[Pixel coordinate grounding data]
+---+

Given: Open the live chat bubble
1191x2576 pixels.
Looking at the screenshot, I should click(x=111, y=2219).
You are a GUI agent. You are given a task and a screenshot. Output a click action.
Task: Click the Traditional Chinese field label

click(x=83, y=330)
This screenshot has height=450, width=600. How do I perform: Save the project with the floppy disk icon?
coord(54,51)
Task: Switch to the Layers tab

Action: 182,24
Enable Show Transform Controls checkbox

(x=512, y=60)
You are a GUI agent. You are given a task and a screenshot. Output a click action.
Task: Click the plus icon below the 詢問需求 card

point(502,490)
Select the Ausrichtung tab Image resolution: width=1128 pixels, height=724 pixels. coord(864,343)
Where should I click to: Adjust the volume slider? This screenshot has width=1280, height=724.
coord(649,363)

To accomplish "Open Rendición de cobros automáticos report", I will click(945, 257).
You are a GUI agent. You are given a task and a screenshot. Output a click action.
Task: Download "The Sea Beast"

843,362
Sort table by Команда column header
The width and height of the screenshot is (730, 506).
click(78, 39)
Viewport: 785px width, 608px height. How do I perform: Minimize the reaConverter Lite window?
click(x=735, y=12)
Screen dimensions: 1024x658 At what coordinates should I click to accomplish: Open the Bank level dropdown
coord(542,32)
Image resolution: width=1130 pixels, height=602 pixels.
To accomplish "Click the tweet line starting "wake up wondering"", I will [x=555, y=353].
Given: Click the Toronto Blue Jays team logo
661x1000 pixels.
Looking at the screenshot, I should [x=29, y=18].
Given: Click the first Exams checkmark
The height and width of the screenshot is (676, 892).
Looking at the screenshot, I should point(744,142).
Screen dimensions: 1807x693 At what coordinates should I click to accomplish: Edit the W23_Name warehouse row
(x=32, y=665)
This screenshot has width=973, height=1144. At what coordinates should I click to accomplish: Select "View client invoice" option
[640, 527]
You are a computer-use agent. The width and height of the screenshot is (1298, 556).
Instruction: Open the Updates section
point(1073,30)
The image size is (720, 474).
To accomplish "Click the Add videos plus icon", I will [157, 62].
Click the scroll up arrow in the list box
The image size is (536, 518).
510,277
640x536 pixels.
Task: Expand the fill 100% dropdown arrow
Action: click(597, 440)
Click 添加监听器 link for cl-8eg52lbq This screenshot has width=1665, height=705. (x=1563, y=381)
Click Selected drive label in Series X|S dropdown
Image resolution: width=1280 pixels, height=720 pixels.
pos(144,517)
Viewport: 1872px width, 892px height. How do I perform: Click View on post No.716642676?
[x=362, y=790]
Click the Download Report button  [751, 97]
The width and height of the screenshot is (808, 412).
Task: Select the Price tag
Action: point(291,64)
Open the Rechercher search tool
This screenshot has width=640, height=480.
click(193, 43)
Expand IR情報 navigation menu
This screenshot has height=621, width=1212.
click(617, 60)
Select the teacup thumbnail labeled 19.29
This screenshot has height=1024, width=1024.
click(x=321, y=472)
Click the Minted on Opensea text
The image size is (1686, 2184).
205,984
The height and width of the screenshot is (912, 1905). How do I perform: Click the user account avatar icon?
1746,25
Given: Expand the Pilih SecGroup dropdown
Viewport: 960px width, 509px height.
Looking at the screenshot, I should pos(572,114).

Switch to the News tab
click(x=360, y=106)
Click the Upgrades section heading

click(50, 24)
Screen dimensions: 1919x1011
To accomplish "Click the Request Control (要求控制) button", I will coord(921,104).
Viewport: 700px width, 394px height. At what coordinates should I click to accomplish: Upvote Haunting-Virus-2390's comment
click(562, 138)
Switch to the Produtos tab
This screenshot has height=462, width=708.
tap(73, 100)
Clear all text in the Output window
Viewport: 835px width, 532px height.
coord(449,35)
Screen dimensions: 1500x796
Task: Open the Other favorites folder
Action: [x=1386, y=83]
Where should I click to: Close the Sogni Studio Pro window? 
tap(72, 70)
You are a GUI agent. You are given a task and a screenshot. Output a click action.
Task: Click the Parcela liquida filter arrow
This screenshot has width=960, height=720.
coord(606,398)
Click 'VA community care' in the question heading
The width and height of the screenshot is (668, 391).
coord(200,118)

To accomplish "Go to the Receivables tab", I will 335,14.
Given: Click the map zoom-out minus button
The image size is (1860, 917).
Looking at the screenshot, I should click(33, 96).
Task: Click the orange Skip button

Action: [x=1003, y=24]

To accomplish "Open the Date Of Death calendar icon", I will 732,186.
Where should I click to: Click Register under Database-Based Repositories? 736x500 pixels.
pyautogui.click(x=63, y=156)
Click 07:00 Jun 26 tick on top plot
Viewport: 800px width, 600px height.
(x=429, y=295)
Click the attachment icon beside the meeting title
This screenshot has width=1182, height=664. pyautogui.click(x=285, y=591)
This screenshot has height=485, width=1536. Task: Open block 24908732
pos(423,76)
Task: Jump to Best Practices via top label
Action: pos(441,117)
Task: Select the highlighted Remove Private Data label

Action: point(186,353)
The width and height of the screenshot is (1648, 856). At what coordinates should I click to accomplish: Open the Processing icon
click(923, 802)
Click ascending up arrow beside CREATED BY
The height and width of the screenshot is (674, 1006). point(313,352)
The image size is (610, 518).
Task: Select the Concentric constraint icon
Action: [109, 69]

+---+

Working through the records above, copy each line in which "will" is found.

To accomplish "Open Rendición de cobros automáticos report", I will click(945, 257).
To accomplish "Click the tweet line starting "wake up wondering"", I will [x=555, y=353].
To accomplish "Click the Add videos plus icon", I will [157, 62].
To accomplish "Click the Request Control (要求控制) button", I will coord(921,104).
To accomplish "Go to the Receivables tab", I will 335,14.
To accomplish "Open the Date Of Death calendar icon", I will 732,186.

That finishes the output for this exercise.